It's not unexpected that recommendations come from personal experience. It's unfortunate sometimes when personal experience means vicarious experience from reading or listening to other's comments and then simply passing them on or if one's experience is limited and passed on as broad--such as primarily shooting from at a range or on a reserve and implying that this is broader based. It surely is important to remember that much of what one sees in the gun press is geared to offering no offense to advertisers and companies who provide samples.

That being said, anyone interested in knowing more about telescopic sights should pick up a copy of the already somewhat out of date OPTICS FOR THE HUNTER by Barsness. It gives a fair foundation in at least understanding the issues.

I'm primarily a hunter rather than a target shooter, though I do believe that good hunters start with extended time on the range. I currently have mounted on rifles: Leupold, Swarovski, Zeiss, Kahles, a couple of old Redfields back when they were considered the "best" American scopes, a Kollmorgen BearCub, 3 old Lyman Alaskans, and a couple of old Hensoldts from the 30's. Even the oldest of the scopes works just fine for the hunting woods and I've never felt at all disadvantaged in the US given the regs on legal shooting light even by comparison with folks with those 50mm objective lensed beasts mounted on sporters.

The characteristic of all of my personal scopes less a 6X Kahles and a 3-9 Zeiss mounted on 300's, is that they are all low power straight tube rigs in either 2.5X, 3X, or 1.75-5X, plus a couple of the latter slightly bulged objective lesned 1.75-6X Leupolds). The common virtue of all of them is that they are well built, tough optics with minimal weight and bulk to reduce the shear factor in recoil. The steel tubed Austrian scopes are certainly heavier, but at least are the lightest of their breed. I've never felt significantly handicapped by light gathering ability with any of them and pretty much use them interchangeably depending on what calibre or particular rifle I select for the task at hand.

******

Jobs:
a) Print the stretch of the text about rifle scopes from "It's not unexpected" through "who provide samples.".
b) Turn the stretch of entries from their first line through the line containing "previous [426, 420]" into a Markdown table with the columns Number and Entry line. Skip blank lines and leave the pictures out.
The entries have no connection to the text about rifle scopes.

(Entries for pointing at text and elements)
******

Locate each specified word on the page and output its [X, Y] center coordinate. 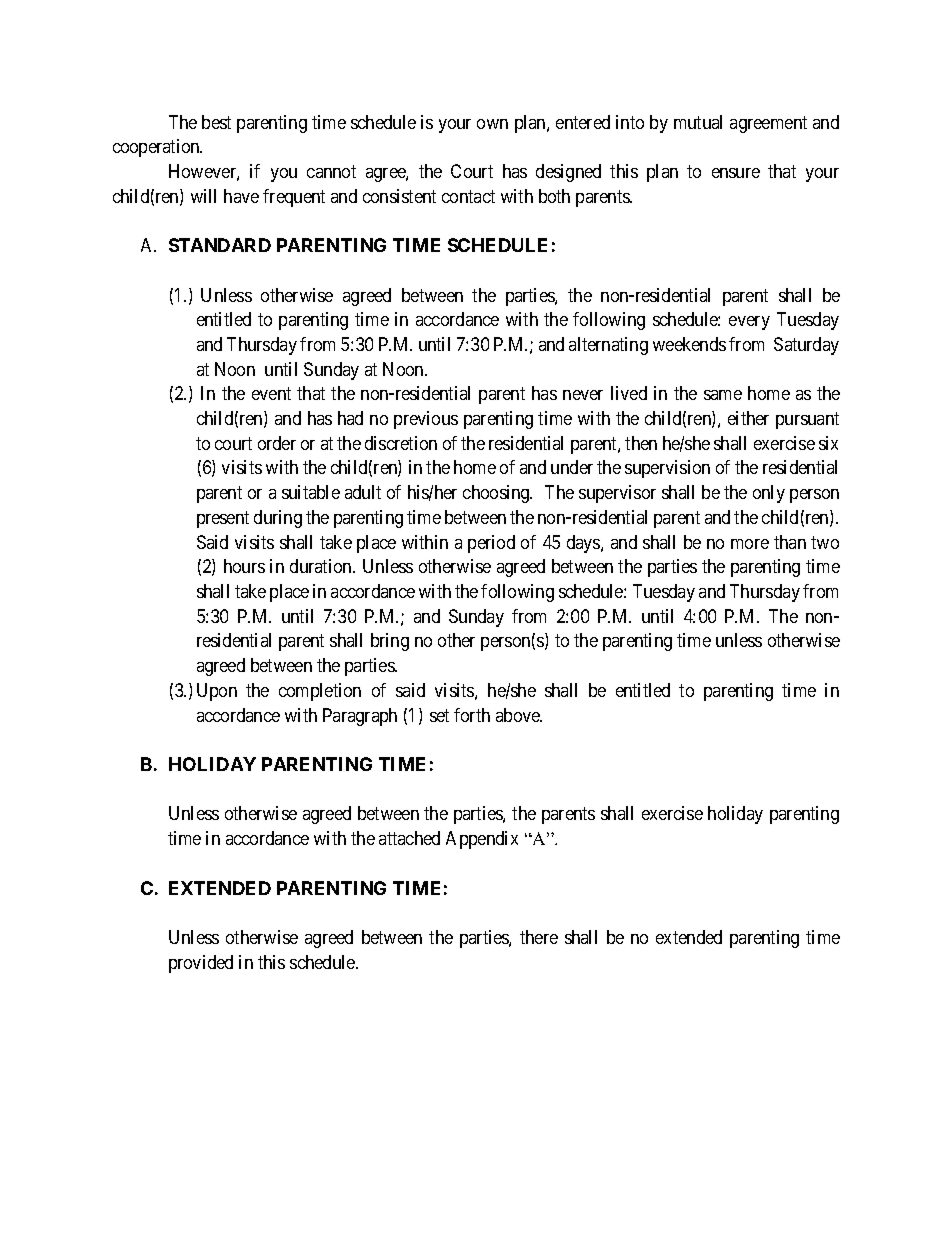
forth [472, 715]
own [492, 124]
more [750, 544]
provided [201, 964]
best [216, 122]
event [271, 394]
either [748, 418]
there [539, 937]
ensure [736, 173]
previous [426, 420]
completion [320, 692]
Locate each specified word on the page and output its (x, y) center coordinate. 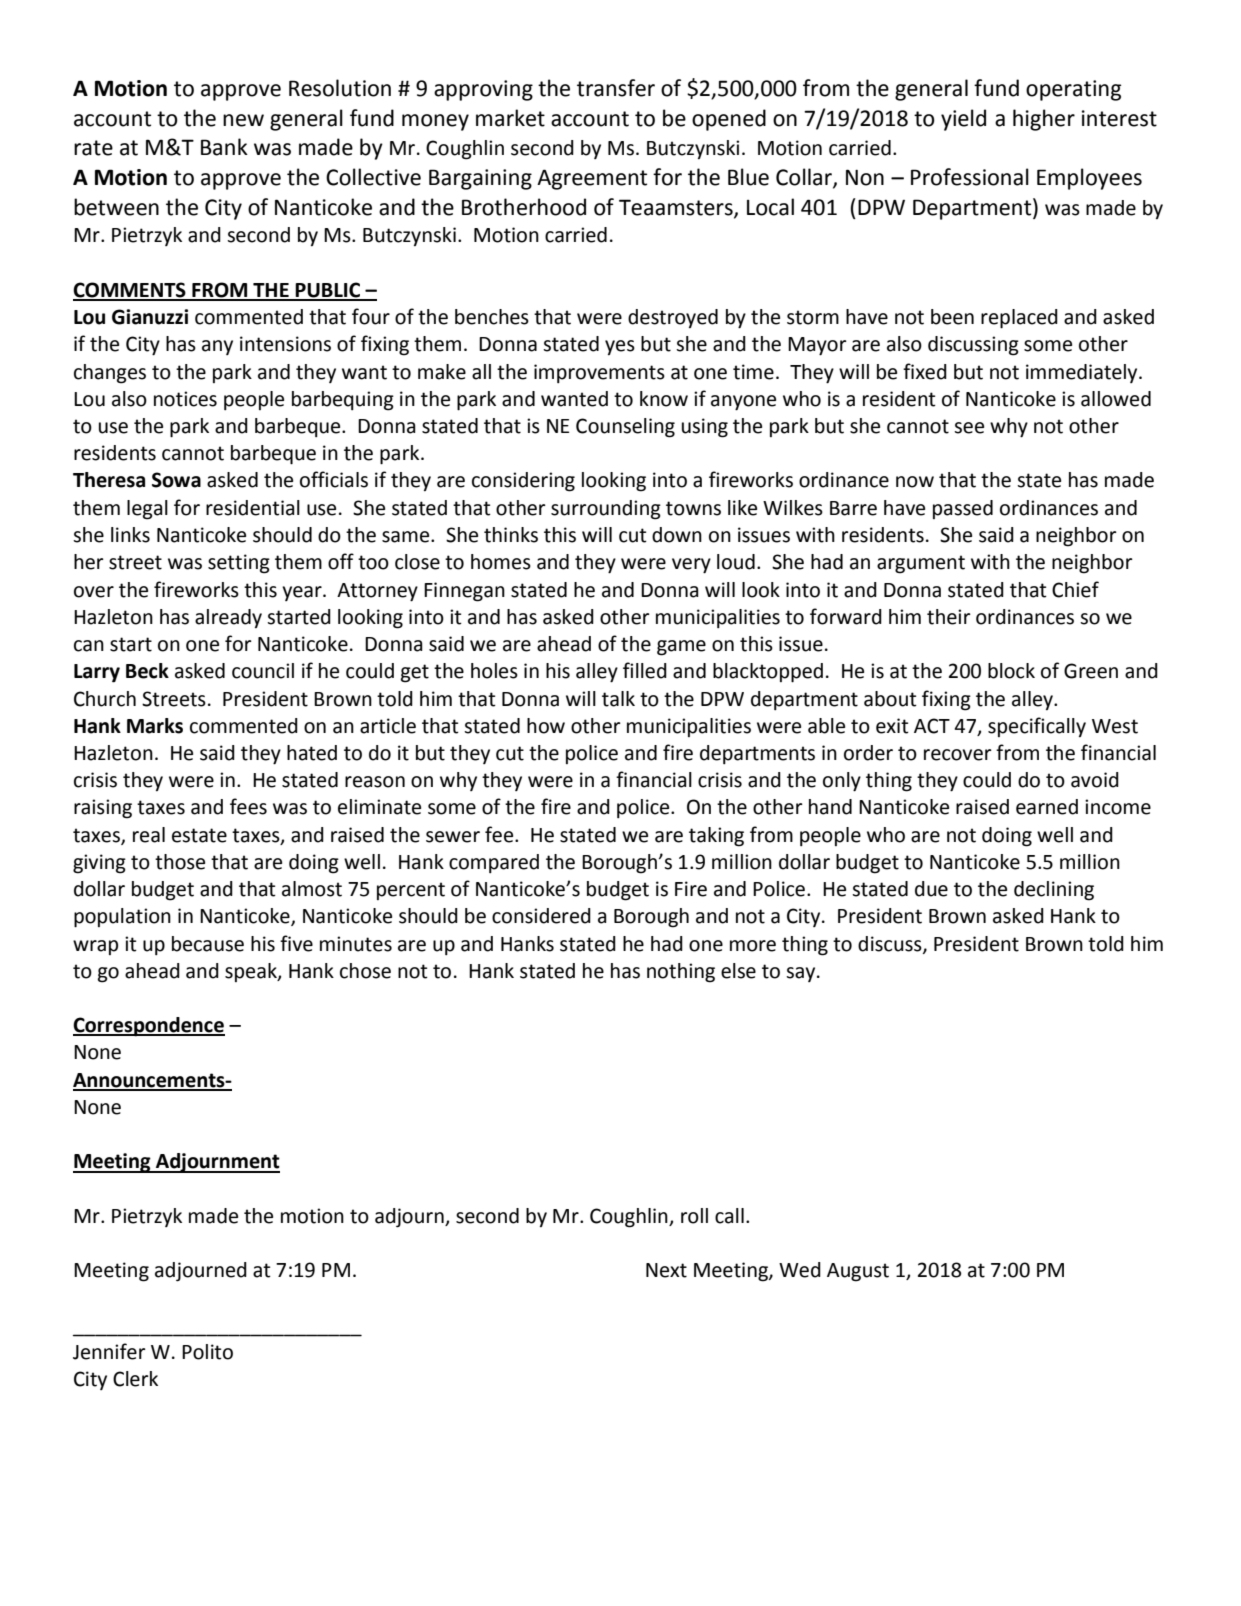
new (243, 120)
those (180, 862)
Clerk (135, 1379)
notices (185, 399)
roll (694, 1216)
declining (1054, 891)
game (681, 648)
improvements (599, 373)
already (228, 618)
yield (963, 120)
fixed (925, 371)
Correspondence (149, 1027)
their (949, 617)
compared (494, 863)
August (858, 1272)
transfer (616, 88)
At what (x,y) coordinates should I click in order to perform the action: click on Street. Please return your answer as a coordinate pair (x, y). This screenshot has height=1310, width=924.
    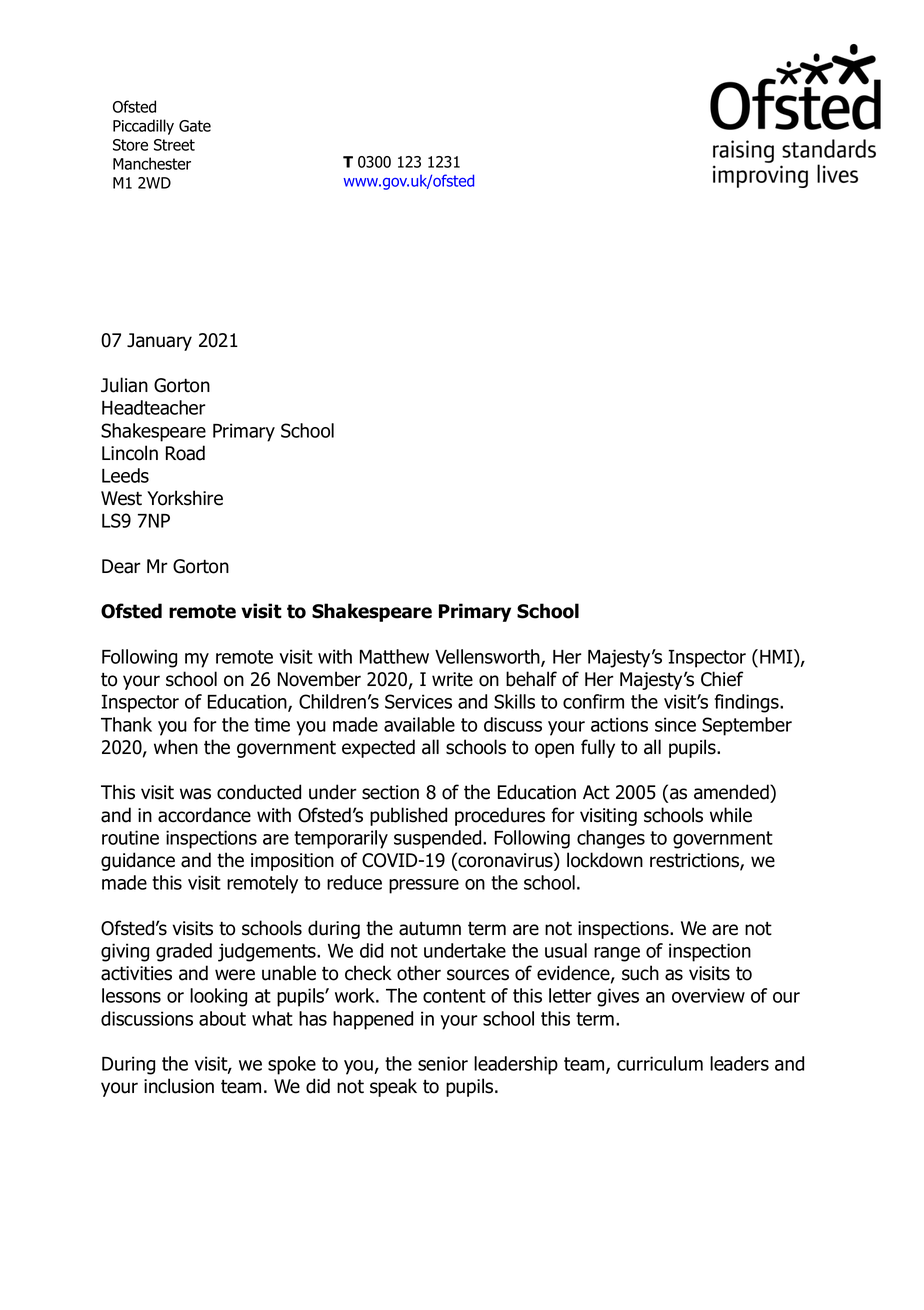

******

Outputs:
a)
It's not unexpected that recommendations come from personal experience. It's unfortunate sometimes when personal experience means vicarious experience from reading or listening to other's comments and then simply passing them on or if one's experience is limited and passed on as broad--such as primarily shooting from at a range or on a reserve and implying that this is broader based. It surely is important to remember that much of what one sees in the gun press is geared to offering no offense to advertisers and companies who provide samples.

b)
| Number | Entry line |
|---|---|
| 1 | Locate each specified word on the page and output its [X, Y] center coordinate.  |
| 2 | forth [472, 715] |
| 3 | own [492, 124] |
| 4 | more [750, 544] |
| 5 | provided [201, 964] |
| 6 | best [216, 122] |
| 7 | event [271, 394] |
| 8 | either [748, 418] |
| 9 | there [539, 937] |
| 10 | ensure [736, 173] |
| 11 | previous [426, 420] |